I was with my partner for 12 years, although we do not live together as we both have jobs in different cities. It worked well, I owned my house and he rented with a friend. We’d talked about children but it was a sort of always futuristic thing.
then I fell pregnant on the coil, and it exploded. He was furious. Angry at me, angry at the world even though it wasn’t anyone’s fault. He wanted me to abort, I chose not to and he ended our relationship. Said he didn’t want anything to do with the baby. blocked me. It was awful and so out of character. We are both 30.

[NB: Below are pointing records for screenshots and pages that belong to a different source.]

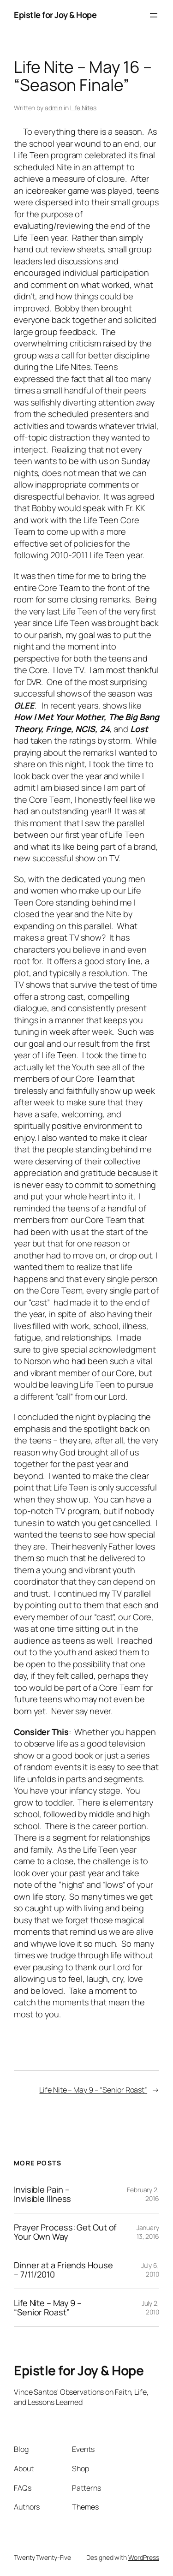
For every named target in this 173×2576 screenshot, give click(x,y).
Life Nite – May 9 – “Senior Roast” (93, 2090)
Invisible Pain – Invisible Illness (42, 2194)
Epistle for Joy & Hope (55, 14)
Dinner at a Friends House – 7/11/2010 (63, 2269)
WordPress (143, 2557)
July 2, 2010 (150, 2308)
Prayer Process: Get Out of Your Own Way (65, 2232)
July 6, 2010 (150, 2270)
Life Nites (83, 107)
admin (54, 107)
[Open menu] (153, 15)
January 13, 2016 (148, 2232)
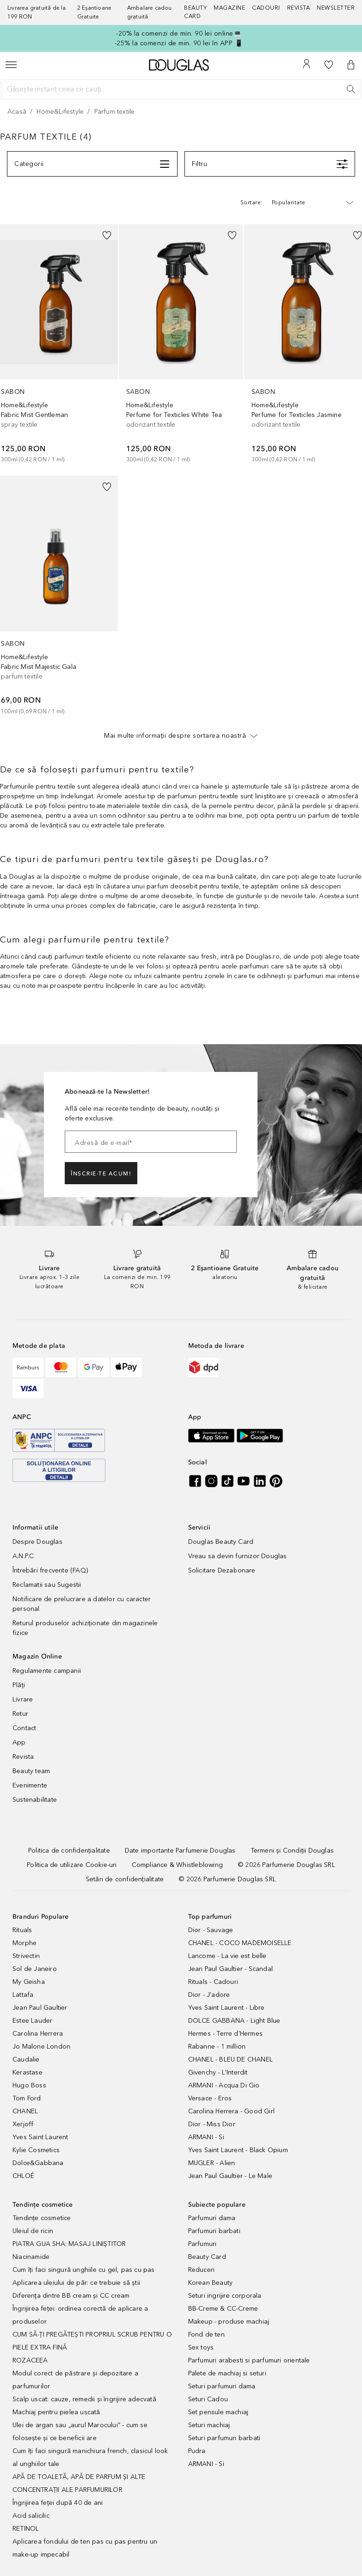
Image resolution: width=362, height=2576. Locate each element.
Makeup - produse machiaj (229, 2321)
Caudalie (26, 2059)
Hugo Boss (29, 2085)
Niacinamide (30, 2257)
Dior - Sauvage (210, 1930)
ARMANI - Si (206, 2137)
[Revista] (302, 12)
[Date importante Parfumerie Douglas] (180, 1850)
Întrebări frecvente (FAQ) (50, 1570)
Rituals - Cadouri (213, 1982)
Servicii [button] (199, 1527)
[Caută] (351, 89)
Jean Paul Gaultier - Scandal (230, 1969)
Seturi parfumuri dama (222, 2386)
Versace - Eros (210, 2098)
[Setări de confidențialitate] (125, 1879)
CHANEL (25, 2111)
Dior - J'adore (209, 1995)
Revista (23, 1757)
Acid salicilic (30, 2516)
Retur (20, 1714)
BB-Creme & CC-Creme (223, 2309)
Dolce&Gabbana (38, 2163)
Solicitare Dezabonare (222, 1570)
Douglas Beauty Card (221, 1542)
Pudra (197, 2451)
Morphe (24, 1943)
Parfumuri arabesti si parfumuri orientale (249, 2360)
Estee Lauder (32, 2021)
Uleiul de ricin (32, 2231)
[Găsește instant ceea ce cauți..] (181, 89)
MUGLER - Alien (211, 2163)
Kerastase (27, 2072)
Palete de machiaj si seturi (227, 2373)
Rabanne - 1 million (217, 2046)
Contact (24, 1728)
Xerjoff (22, 2124)
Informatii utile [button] (35, 1527)
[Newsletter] (336, 12)
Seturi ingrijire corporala (225, 2296)
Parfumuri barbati (214, 2231)
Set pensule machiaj (218, 2412)
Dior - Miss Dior (211, 2124)
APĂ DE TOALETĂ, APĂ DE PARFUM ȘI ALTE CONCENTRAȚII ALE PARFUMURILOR (78, 2483)
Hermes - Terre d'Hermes (225, 2034)
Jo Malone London (41, 2046)
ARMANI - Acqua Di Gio (224, 2085)
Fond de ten (206, 2334)
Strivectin (26, 1956)
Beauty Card (207, 2257)
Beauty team (31, 1771)
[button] (351, 65)
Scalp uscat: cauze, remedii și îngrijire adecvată (84, 2399)
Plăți (18, 1685)
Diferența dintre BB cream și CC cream (70, 2296)
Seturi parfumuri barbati (224, 2438)
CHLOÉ (23, 2176)
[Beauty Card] (199, 12)
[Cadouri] (269, 12)
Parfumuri (202, 2244)
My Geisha (28, 1982)
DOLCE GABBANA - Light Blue (234, 2021)
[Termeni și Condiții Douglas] (292, 1850)
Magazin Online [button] (37, 1656)
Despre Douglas (37, 1542)
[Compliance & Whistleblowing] (177, 1865)
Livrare (22, 1699)
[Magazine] (233, 12)
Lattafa (22, 1995)
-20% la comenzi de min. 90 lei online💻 (178, 33)
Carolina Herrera (37, 2034)
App (19, 1742)
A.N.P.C (23, 1556)
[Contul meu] (306, 65)
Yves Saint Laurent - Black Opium (238, 2150)
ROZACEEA (30, 2360)
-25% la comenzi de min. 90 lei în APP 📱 (179, 43)
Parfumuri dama (212, 2218)
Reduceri (201, 2270)
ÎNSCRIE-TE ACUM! (101, 1173)
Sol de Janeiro (34, 1969)
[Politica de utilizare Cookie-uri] (71, 1865)
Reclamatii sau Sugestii (46, 1585)
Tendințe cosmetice (41, 2218)
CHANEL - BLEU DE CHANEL (230, 2059)
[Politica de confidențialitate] (69, 1850)
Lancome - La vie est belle (227, 1956)
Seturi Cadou (208, 2399)
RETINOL (25, 2529)
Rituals (22, 1930)
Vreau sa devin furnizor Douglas (237, 1556)
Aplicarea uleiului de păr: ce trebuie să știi (76, 2283)
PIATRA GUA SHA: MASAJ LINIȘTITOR (69, 2244)
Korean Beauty (210, 2283)
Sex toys (201, 2347)
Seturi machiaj (209, 2425)
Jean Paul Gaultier (39, 2008)
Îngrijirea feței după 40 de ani (57, 2503)
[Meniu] (11, 65)
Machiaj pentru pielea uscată (56, 2412)
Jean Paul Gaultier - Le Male (230, 2176)
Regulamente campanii (46, 1671)
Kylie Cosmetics (36, 2150)
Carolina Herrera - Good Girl (231, 2111)
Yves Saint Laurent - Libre (226, 2008)
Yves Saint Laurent (40, 2137)
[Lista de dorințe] (329, 65)
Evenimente (29, 1785)
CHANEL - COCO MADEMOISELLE (240, 1943)
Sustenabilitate (34, 1800)
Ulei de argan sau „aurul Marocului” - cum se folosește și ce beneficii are (79, 2431)
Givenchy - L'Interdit (218, 2072)
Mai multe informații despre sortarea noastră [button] (181, 735)
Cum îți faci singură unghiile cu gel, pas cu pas (83, 2270)
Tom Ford (26, 2098)
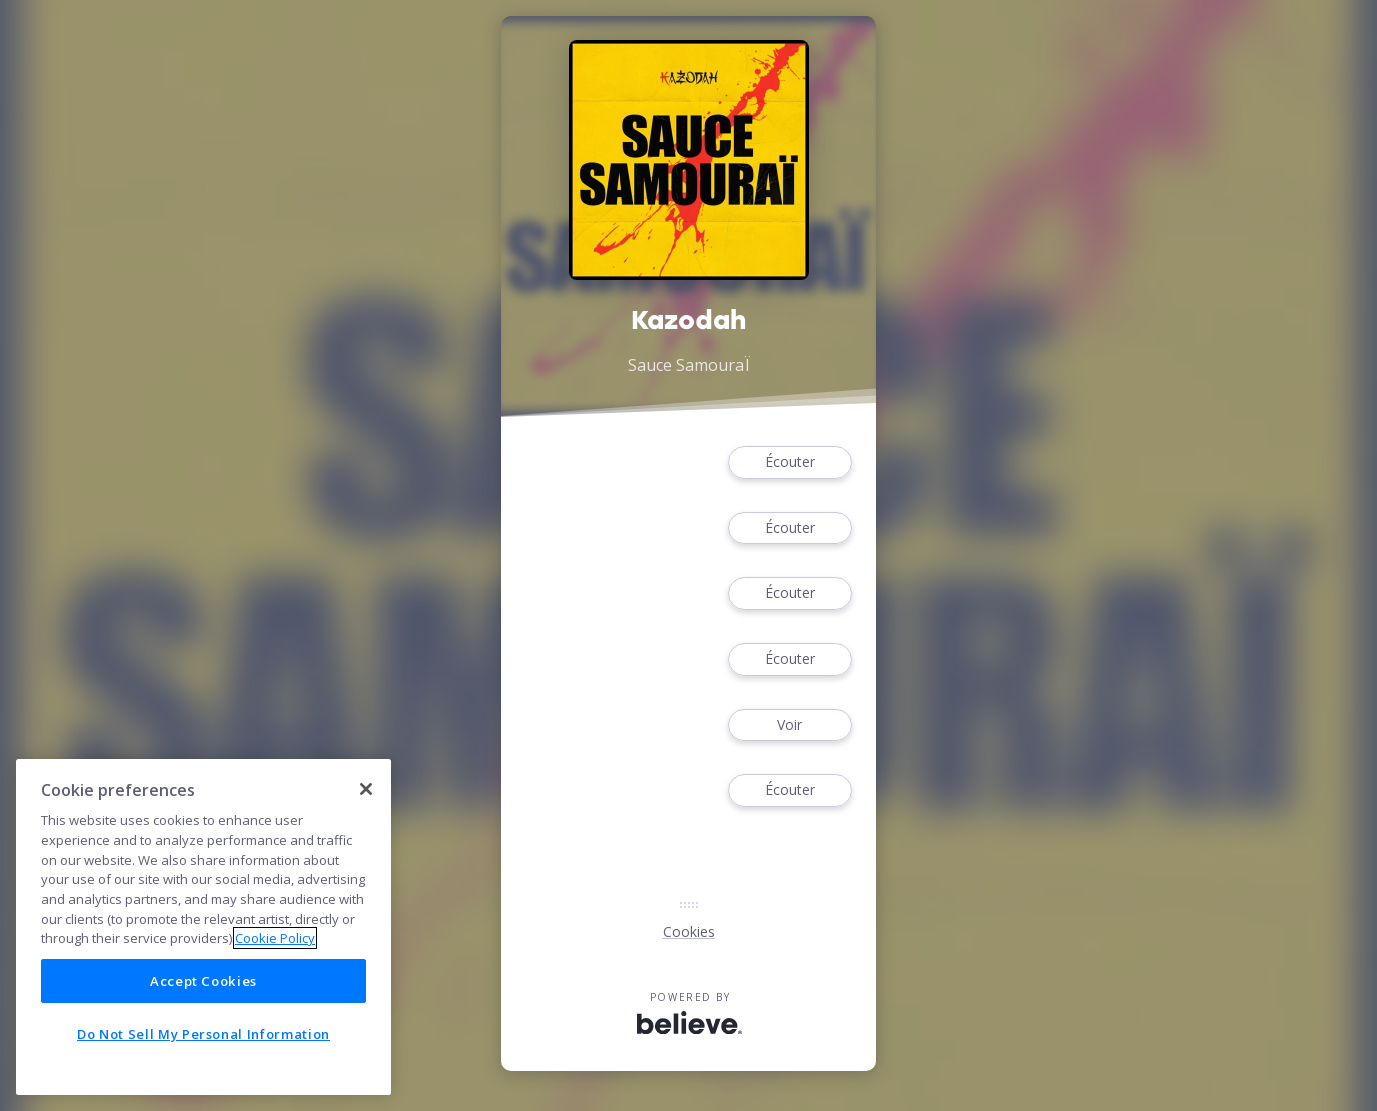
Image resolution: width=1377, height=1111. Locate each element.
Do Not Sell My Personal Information (203, 1034)
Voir (790, 725)
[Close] (366, 789)
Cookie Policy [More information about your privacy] (275, 938)
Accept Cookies (203, 981)
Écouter (790, 462)
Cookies (689, 931)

After about four weeks, he came around after speaking to his parents. Said he wanted to be involved but still feels resentful. He came to my 12 week scan and refused to look at the screen. I’m now 14 weeks, we aren’t together but whenever I talk to him about the baby he shuts down. He’s told me he’s barely eating, sleeping and can’t function at work. I tried speaking to him about maternity leave as I’d started to save (I’ll only get marternity allowance) and buying a few bits. He got mad again and burst into tears on the phone and said “oh I guess you want me to give you money”. He earns over £60,000 a year and has around £1300 spare a month but has been putting this in stocks and shares. He said he can’t be happy about any of this. Feels angry and disgusted with himself?
I asked him if he truly wanted to be involved, and he gets upset if I tell him not to bother. I feel so trapped. He’s refusing to go to the GP, or tell his work for support. he says he wants to be involved and come to scans etc? But is beyond miserable?
It’s got to the point where I don’t know how to be or what to say because everything is triggering for him.